Among women, there is a puberty determinant called the menarche, which is the first monthly cycle that defines girls’ entry towards womanhood. On the other hand, men show signs of puberty through the growth of facial hair, growth spurts and the development of a deeper voice.

Aside from puberty, women also encounter the menopause phase. In their lifetime, women have a limited number of eggs (ova) produced from their ovaries, with experts approximating this number to a total of 400,000 eggs. As they grow older, they begin to lose their ova one by one from the day they were born. 

On the contrary, men constantly produce new sperm. According to Christian Leiber-Caspers, head of andrology at the Clinic for Urology, Pediatric Urology, Urogynecology and Andrology at the Maria-Hilf Hospital Alexianer Krefeld in Germany, men can produce nearly 39 million sperm in one ejaculation alone. “Some may even have as many as 200, 300 or even 400 million sperm,” Leiber-Caspers adds.

This constant renewed production of sexual gametes in men leads us to ask: could men be different than women, as they do not have clocks with “expiration dates”? Recent research challenges this thinking.

“The limit does exist?”

Having a constant stream of reproductive cells does not mean that there are no cons when it comes to men and procreation. Despite not having a limit on procreation, men are not safe from the tick of time. 
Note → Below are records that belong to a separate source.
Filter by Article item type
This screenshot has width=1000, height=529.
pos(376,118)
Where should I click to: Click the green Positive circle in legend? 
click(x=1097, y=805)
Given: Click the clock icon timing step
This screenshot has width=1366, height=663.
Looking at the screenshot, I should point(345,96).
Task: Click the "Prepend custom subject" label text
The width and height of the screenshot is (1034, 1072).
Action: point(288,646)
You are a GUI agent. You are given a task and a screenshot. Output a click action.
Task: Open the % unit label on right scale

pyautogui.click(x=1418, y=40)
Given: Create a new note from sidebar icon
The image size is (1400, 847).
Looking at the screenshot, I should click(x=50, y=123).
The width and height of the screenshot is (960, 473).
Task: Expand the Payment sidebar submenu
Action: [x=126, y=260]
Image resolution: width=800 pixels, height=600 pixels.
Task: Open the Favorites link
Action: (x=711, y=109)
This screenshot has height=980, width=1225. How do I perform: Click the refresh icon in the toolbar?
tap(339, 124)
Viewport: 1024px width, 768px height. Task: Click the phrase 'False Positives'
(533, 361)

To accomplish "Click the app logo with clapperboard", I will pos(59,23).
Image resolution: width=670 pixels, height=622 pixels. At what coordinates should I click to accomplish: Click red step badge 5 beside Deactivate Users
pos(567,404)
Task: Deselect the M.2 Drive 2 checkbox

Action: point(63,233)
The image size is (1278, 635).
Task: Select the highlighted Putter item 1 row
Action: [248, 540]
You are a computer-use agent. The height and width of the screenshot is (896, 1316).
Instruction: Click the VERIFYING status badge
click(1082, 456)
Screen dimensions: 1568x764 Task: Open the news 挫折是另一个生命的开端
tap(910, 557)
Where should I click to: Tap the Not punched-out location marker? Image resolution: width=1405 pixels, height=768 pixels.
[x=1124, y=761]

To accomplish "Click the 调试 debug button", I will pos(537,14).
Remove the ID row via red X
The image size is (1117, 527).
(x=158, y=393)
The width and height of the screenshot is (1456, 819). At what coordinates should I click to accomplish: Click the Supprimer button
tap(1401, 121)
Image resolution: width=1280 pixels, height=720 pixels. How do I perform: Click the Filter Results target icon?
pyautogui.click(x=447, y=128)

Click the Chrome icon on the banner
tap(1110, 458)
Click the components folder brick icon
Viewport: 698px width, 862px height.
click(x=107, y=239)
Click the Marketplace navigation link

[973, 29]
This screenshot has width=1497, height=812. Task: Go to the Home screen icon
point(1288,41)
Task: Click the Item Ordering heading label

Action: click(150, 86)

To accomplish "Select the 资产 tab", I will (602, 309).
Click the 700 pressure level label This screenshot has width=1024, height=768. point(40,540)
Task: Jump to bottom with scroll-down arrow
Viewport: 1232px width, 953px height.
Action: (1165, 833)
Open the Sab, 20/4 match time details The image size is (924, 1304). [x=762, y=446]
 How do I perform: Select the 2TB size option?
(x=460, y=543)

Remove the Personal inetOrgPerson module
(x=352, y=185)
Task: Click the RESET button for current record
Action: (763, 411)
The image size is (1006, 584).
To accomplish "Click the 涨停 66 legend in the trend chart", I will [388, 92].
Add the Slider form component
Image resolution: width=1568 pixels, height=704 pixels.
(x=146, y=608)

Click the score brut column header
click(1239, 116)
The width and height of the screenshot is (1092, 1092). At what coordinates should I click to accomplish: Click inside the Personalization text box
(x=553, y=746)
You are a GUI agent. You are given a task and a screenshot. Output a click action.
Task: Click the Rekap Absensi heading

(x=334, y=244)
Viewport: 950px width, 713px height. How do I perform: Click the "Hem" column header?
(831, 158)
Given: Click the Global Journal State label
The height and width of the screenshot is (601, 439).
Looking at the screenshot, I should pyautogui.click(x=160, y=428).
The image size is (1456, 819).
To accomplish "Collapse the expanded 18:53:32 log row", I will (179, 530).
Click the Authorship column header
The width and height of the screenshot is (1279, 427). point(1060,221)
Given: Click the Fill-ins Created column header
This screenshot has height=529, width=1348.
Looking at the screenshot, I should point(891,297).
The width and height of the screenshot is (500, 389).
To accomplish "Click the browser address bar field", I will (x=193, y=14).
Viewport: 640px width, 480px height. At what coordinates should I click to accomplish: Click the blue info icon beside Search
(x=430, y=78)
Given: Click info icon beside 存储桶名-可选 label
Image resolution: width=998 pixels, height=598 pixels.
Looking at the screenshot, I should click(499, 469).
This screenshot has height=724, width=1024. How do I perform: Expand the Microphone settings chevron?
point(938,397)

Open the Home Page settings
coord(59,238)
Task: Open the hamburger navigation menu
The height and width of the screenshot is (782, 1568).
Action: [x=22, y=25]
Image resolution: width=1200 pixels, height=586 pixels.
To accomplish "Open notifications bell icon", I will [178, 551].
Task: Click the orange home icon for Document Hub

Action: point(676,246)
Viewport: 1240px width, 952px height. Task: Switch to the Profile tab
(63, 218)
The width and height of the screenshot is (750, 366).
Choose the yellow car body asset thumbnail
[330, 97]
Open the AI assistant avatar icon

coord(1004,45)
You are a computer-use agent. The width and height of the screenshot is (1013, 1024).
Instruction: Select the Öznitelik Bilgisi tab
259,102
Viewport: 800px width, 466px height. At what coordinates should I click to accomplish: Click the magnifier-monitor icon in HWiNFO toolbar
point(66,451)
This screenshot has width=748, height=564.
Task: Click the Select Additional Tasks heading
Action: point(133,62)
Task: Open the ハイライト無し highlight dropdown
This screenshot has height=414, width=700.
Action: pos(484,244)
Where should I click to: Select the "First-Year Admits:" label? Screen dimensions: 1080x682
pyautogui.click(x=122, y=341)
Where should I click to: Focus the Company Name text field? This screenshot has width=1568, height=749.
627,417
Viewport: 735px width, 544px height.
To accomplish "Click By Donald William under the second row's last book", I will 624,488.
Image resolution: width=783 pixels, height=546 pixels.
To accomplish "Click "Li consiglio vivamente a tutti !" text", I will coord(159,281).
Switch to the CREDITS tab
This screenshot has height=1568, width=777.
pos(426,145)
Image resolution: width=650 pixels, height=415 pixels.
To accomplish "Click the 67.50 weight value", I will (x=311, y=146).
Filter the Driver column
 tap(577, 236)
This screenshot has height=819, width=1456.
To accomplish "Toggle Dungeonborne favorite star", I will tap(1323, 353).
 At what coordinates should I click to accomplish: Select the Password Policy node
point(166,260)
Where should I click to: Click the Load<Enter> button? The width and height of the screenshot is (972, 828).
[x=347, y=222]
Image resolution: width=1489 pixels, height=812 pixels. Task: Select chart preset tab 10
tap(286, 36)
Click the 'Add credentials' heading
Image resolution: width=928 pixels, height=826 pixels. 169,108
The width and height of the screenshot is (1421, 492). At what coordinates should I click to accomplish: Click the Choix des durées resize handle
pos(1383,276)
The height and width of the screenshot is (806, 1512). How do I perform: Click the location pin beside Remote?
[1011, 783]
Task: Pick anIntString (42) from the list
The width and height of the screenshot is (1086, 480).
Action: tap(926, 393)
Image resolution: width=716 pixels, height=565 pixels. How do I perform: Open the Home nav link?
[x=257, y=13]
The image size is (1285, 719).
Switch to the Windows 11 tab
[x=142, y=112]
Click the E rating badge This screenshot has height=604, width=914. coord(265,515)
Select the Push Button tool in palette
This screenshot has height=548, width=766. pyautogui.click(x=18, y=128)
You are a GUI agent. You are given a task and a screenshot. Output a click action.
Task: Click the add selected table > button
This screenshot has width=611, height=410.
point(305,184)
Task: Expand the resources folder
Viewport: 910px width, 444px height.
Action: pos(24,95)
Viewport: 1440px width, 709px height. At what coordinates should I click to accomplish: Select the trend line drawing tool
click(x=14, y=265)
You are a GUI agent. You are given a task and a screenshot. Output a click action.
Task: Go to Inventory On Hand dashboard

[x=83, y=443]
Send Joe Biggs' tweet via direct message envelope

As explained by recent studies discussed by Leiber-Caspers, the older males get, the greater the chance that their sperm will pass on mutations to their offspring. It has been discovered in several studies that men who are above the age of 40s, 50s, or 60s experience these genetic alterations. The duplication of genetic material from their existing sperm cells leads to mutations and errors (both minor and major) in reproduction.

Thus, as a man grows older, the risk of birth defects they pass on to their offspring gets significantly higher. One such example explained by the expert is as follows: if a man in his 20s passes on 20 mutations to his child, an older man around the age of 40 may pass 65 mutations to their offspring, who, in turn, will pass these mutations to their own future children.

Parenthood in old age

In recent studies, it was revealed that our generation starts families at an increasingly older age. In Germany, for example, the average age for first-time mothers has risen over the recent years, reaching the peak of 30.5 years old in 2021, based on the data provided by the Federal Statistical Office. This is very risky for offspring; for a woman over the age of 35, children are more likely to develop diseases and mutations such as Down syndrome.

On the other hand, the average age for males is 33.3 years old. This is considered as late based on the research of male biological clocks, as they can pass mutations and defects mentioned above. Moreover, researchers even identified 20 hereditary diseases that are associated with males who enter late in the fatherhood scene.

One significant observation was that father’s ages can play a role in a child’s mental or psychological health, including the development of bipolar disorder and schizophrenia. Additional empirical examples include the fact that children whose fathers were over the age of 45 are more prone to developing autism than whose fathers were in their early 20s. Although the probability of this happening is high, there are still expectations that late fathers can give birth to fully healthy children.

Nonetheless, it provides an avenue for future research in family planning. "A calendar 60-year-old may only be biologically 50 or 55, but of course you can debate whether someone in his 70s can still fulfill his role as a father and really keep up with his children in the same way as a man in his 20s or 30s," added Leiber-Casters.

Aside from all the genetic defects that come with old age, there are also benefits to having older parents. They are found to be more relaxed and can provide more for their offspring by being economically secure and having enough resources to support a child than younger parents who are just starting to establish themselves.

 The human body is truly a wonder, with so much to discover, to identify, and to evaluate in the future of biological research. One thing’s for certain: whether you’re a man or a woman, we all follow and adhere to the rules of time, as we possess biological clocks regardless of gender.